Suppose you want to digitise a print sales receipt, contract or newspaper article. You could get behind your computer and spend hours retyping your document and then correcting typing mistakes. Or, you could convert the print material into digital form within a few minutes using Optical Character Recognition software, abbreviated as OCR.


Optical Character Recognition (OCR) is a technology in the field of computer science that enables you to convert different types of printed records or documents into editable, searchable, digital form that a computer can manipulate. The printed records or documents include any number of scanned paper documents, PDF files, mail, receipts, invoices and images from a digital camera.

The OCR method of digitising printed text and translating images into electronic form is commonly used to store paper files and images in a form that the text or image can be displayed on the internet, stored more compactly, easily searched electronically and applied in machine processes like text mining, text-to-speech and machine translation.

How it works

Generally, OCR systems and applications recognise texts first by analysing the structure of the document or image. This entails dividing the page into various basic elements, such as tables, blocks of texts and images. Sentences are further divided into words and then into characters, while characters are singled out and compared against a set of pre-determined patterns.

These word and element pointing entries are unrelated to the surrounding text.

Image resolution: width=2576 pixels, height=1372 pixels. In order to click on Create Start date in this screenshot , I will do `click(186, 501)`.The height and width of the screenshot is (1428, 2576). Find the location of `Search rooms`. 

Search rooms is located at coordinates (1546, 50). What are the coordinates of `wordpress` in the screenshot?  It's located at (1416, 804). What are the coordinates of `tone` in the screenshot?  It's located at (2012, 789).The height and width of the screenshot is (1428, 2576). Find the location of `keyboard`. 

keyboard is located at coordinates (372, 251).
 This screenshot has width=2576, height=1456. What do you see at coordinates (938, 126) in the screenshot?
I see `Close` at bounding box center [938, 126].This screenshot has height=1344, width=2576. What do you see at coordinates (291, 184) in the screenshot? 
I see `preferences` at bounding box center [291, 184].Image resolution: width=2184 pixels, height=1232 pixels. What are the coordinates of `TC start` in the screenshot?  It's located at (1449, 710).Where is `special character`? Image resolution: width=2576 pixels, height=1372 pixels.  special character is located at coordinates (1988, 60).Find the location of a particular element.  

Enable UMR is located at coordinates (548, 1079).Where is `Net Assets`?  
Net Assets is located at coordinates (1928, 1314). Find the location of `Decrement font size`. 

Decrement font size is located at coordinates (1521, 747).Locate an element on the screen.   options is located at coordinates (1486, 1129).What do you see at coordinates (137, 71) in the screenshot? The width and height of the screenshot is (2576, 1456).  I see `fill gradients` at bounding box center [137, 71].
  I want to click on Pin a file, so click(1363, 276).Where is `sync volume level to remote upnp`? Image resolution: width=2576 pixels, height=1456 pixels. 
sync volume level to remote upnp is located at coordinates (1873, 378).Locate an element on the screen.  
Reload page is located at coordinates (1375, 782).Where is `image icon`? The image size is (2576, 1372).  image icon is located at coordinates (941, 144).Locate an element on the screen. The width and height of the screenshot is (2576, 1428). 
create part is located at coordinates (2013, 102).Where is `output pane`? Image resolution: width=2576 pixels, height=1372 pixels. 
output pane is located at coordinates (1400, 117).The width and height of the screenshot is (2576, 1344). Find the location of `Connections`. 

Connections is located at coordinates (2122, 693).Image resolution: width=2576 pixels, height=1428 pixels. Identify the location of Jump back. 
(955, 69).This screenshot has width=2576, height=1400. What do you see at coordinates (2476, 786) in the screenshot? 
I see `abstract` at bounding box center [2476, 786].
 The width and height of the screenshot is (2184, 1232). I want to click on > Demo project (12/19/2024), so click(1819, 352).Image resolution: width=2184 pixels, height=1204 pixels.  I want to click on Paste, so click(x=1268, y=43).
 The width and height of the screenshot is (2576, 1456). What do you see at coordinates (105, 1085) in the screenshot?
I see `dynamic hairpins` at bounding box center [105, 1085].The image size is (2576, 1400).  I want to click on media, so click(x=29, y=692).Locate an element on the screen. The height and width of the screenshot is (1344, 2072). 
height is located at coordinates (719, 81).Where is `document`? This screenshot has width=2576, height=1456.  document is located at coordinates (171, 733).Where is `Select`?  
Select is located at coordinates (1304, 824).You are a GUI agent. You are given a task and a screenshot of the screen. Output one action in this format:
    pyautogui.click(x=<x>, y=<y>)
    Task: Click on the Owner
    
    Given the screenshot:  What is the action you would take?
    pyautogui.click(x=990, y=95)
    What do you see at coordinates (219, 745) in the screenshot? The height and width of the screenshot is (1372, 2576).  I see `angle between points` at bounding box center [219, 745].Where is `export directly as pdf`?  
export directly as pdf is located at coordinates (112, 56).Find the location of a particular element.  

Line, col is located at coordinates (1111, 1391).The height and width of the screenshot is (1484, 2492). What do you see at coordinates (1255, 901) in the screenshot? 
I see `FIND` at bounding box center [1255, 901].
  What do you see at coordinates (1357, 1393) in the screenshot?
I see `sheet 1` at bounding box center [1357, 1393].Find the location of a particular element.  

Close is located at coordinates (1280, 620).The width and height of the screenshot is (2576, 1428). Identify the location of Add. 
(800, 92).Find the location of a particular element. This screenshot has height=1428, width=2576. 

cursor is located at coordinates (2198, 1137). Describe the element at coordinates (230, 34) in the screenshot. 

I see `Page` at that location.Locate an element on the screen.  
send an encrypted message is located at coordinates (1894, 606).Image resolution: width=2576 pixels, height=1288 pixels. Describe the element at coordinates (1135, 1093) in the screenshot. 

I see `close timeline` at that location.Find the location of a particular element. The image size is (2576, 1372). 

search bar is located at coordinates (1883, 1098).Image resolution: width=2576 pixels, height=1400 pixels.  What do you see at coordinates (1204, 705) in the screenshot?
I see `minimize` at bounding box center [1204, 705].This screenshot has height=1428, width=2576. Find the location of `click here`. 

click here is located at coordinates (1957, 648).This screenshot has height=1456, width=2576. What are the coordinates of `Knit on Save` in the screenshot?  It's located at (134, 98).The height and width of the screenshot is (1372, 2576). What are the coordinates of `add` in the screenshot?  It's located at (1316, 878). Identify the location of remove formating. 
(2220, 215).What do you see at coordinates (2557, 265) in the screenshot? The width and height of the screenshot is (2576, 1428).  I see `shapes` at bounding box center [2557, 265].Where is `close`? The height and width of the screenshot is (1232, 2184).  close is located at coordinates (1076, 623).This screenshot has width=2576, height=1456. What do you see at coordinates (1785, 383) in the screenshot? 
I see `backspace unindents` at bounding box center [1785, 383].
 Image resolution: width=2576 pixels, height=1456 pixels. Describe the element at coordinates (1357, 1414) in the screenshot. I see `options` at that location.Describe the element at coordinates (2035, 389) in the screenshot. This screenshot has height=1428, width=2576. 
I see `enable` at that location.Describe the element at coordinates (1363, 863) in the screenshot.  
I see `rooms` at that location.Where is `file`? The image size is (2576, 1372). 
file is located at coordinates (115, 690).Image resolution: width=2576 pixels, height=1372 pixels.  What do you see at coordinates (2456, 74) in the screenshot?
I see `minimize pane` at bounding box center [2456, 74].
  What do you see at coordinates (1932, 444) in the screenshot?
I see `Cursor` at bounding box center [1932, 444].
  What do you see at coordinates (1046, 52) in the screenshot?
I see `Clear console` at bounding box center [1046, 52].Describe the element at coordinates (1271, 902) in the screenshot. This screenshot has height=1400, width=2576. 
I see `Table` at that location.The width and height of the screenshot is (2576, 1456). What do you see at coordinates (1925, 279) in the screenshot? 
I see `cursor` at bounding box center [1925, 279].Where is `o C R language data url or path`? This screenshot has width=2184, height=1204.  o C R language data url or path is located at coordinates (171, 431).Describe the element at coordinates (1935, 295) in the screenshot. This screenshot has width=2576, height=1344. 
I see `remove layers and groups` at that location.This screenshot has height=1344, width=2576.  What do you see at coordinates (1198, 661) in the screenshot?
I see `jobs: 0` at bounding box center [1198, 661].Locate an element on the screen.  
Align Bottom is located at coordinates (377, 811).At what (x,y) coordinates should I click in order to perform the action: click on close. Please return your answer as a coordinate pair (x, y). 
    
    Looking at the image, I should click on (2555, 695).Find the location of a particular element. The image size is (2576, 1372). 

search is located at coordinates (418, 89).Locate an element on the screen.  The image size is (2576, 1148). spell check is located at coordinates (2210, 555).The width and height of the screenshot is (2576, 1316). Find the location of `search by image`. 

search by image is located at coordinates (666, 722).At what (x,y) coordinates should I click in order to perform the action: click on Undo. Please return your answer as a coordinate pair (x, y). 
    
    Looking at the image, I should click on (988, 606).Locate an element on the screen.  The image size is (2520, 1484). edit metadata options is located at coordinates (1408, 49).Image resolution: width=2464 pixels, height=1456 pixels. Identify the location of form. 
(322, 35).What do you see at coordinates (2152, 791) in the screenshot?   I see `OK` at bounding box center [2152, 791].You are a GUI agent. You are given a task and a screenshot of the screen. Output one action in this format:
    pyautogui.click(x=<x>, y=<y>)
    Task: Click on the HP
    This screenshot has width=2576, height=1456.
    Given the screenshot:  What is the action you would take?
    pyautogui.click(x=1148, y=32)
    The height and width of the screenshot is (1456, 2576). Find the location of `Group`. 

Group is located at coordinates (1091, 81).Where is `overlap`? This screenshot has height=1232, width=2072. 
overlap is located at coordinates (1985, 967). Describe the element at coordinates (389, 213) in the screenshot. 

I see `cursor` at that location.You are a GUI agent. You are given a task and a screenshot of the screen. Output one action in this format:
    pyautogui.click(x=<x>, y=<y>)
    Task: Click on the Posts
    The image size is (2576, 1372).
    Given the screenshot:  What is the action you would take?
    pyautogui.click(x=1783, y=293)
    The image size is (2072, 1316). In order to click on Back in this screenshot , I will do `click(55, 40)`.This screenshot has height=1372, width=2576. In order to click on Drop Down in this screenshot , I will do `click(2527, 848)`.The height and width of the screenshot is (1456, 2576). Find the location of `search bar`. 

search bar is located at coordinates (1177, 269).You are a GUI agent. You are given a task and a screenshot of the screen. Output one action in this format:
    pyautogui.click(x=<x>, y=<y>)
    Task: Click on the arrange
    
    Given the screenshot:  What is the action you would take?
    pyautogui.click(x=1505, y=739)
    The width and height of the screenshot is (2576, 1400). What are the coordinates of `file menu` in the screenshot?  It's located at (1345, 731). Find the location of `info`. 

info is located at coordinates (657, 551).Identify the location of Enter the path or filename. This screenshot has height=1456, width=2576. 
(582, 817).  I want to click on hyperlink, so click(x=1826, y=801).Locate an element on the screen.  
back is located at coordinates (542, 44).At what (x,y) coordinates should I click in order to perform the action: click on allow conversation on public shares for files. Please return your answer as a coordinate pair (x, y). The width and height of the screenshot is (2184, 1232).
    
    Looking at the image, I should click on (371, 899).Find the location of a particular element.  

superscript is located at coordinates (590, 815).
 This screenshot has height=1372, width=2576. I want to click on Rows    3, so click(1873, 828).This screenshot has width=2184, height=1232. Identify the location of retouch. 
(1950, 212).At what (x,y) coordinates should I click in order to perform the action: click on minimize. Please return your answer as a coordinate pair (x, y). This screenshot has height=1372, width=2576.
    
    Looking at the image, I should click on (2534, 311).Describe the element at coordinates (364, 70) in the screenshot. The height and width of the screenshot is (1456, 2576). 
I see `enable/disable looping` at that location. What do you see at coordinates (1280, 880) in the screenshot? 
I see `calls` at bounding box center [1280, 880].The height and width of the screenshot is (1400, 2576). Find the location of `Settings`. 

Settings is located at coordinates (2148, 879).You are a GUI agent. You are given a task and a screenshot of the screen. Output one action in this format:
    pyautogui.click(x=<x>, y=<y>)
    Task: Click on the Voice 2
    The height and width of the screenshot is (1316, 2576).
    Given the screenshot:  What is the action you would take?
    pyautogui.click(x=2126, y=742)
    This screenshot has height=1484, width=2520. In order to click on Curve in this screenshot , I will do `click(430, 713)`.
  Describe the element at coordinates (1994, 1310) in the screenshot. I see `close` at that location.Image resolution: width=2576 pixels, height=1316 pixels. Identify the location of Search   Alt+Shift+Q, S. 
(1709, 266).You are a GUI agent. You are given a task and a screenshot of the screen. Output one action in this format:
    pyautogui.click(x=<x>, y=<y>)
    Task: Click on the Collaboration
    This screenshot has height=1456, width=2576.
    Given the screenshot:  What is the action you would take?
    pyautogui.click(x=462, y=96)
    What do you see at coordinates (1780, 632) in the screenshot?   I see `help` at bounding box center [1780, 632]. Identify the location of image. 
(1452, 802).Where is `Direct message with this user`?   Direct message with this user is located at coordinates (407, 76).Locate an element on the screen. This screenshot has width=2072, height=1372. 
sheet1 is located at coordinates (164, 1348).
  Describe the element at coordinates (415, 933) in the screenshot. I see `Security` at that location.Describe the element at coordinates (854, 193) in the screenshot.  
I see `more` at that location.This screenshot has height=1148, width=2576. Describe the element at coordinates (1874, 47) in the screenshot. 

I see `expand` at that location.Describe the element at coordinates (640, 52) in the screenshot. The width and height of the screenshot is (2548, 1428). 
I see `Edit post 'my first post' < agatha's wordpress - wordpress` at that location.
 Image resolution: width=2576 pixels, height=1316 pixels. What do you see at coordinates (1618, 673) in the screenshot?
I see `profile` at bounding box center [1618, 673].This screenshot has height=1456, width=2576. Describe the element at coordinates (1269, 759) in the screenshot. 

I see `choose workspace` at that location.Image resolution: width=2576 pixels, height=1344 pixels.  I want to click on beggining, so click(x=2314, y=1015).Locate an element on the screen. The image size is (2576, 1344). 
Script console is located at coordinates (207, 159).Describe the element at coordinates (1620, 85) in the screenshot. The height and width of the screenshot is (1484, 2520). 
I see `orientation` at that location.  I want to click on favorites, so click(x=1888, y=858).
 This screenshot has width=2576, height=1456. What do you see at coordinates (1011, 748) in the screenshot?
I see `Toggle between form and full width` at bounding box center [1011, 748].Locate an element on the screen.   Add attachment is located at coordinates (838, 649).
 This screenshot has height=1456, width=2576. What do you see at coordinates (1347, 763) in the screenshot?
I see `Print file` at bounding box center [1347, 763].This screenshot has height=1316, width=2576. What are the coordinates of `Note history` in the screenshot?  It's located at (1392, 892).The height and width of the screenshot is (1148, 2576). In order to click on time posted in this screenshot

The OCR program then advances different hypotheses to determine what the characters are. It analyses variants in the pattern involved in breaking of sentences into words and words into characters based on sophisticated probabilistic hypotheses. After processing the data, the program makes a decision and presents your text and images in a recognisable form.


OCR finds applications in many fields, including artificial intelligence, computer vision and pattern recognition research. OCR is particularly widely used in the legal profession to accomplish searches in a few minutes that once required hours or even days to complete,

An advanced OCR program with dictionary support provides even greater accurate in document recognition and analysis and simplifies verification of results.


OCR systems allow you to save a lot of time and effort when digitising, processing and repurposing various print documents. You can scan documents for further editing or for sharing with your social relations and business colleagues. Moreover, with an OCR system you can capture images from print magazines, posters and even banners and use them for your own purposes. The entire process of digitising print files produces copies that look exactly like the original and can take less than minute.